【速報】タイガー・ウッズ逮捕!:もはや許されない「2度目の裏切り」--舩越園子

タイガー・ウッズの逮捕は、腰痛で手術とリハビリを繰り返す中、悲痛な胸中をブログで綴って大きな反響を得た5日後のことだった。

もはや、世界中のファンに対する裏切り行為だと言わざるを得ない。

ゴルフ界の元王者、いや永遠の王者となるはずだったタイガー・ウッズ(41)が29日未明(米東部時間)、フロリダ州ジュピターの自宅近郊の路上で飲酒運転の疑いで逮捕され、拘置された。

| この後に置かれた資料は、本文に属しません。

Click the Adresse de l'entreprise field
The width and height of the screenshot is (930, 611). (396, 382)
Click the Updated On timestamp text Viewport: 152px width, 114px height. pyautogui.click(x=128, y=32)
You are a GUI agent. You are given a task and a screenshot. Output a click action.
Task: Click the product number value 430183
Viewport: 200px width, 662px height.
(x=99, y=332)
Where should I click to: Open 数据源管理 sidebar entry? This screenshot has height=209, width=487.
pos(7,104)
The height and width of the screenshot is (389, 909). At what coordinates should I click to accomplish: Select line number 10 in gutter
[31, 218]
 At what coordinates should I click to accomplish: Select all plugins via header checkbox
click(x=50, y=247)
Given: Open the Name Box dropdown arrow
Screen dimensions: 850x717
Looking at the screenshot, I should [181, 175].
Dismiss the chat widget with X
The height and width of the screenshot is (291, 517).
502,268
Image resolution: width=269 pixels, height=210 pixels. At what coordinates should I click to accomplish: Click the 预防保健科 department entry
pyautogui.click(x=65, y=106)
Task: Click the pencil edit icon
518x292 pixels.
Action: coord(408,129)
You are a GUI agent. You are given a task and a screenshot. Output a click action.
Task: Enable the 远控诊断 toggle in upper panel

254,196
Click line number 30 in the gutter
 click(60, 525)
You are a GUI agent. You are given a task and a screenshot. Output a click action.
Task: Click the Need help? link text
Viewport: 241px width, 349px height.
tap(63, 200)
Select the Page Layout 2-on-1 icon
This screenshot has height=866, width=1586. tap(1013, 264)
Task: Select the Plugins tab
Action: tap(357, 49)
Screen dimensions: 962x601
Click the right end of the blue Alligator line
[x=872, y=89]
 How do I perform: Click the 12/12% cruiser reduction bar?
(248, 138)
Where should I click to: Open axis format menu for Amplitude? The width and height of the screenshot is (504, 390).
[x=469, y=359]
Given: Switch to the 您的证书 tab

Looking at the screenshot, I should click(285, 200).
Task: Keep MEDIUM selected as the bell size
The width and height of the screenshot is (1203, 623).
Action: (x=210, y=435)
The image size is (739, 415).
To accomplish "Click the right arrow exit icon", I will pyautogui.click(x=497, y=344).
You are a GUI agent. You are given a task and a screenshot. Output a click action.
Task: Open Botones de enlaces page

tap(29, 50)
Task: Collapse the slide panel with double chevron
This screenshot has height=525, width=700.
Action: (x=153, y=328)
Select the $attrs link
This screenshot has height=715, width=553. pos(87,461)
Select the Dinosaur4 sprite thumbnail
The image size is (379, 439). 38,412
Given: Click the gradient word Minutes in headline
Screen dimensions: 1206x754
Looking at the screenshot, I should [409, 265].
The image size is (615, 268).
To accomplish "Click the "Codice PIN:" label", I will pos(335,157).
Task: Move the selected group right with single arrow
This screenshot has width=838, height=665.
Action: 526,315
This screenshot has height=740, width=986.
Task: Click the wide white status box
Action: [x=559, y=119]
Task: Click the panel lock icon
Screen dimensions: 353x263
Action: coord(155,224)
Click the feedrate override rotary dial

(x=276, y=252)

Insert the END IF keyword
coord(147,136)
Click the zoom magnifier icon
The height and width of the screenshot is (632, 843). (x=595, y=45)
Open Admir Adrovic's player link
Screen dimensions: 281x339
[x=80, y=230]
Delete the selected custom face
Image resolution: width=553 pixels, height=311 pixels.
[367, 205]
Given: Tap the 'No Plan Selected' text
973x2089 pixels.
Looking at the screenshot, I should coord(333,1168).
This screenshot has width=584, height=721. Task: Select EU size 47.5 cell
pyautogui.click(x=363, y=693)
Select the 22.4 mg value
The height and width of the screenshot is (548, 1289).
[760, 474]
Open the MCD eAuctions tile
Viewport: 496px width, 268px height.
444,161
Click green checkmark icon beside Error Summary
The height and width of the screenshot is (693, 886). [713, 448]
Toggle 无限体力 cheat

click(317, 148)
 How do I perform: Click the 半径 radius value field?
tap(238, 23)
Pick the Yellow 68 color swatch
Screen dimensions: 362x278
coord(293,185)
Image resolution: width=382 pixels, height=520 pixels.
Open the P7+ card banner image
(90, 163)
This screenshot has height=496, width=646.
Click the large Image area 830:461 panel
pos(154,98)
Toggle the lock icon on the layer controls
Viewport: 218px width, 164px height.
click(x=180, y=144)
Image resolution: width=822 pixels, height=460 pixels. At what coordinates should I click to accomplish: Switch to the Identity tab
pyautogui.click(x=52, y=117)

腰痛と手術、リハビリを繰り返す生活の中、悲痛な胸中をウッズ自身がブログで綴り、大きな反響を得たわずか5日後のことだった。

焦点が定まらないうつろな目

24日に更新されたウッズのブログには、4月に受けた4度目の手術のおかげで「ようやく痛みのない生活ができる」と安堵を見せる一方で、「もう一度、プロフェッショナルなゴルフがしたい」とトップアスリートとしての悲痛な叫びがしたためられていた。

そのブログを読み、「タイガー、頑張れ!」「復活を信じているよ」「戻ってくるまで待っているからね」と激励の言葉を送った世界中のファンたちは、それからわずか5日後のウッズ逮捕の報をどんな気持ちで受け止めればいいのだろうか。

逮捕され、拘置されて撮影された正面からの顔写真。焦点が定まらないうつろな目。ゴルフ界の王者とはとても思えない情けない表情。

すでに世界中のウェブサイトに出回っているその顔写真を指差しながら、「タイガーはどうしたの?」と子供たちから問われたら、親たちは、大人たちは、どう説明したらいいのか。

これは、まさに世界に対するウッズの裏切り行為だ。

飲酒あるいは薬物使用

ウッズが逮捕されたのは、米東部時間の29日午前3時ごろ。フロリダ州ジュピターの自宅から数マイル南側の道路で交通違反取り締まり中の警察官に止められ、飲酒あるいは薬物使用下で運転していたとして逮捕され、同午前7時18分にパームビーチ・カウンティ拘置所へ身柄を移された。

ウッズは同午前10時50分に釈放されたが、この日の米国はメモリアルデーの祝日ということもあり、警察側からの詳細な発表は今のところ、行なわれていない。

ウッズ逮捕の第一報を受け、米国内のTV各局は臨時ニュースを流して次々に驚きの事実を伝えている。

またしても

『CNNヘッドライン』やゴルフ専門TVの『ゴルフチャンネル』は、逮捕の経緯やウッズのゴルフの経歴、近況などを繰り返し伝えている。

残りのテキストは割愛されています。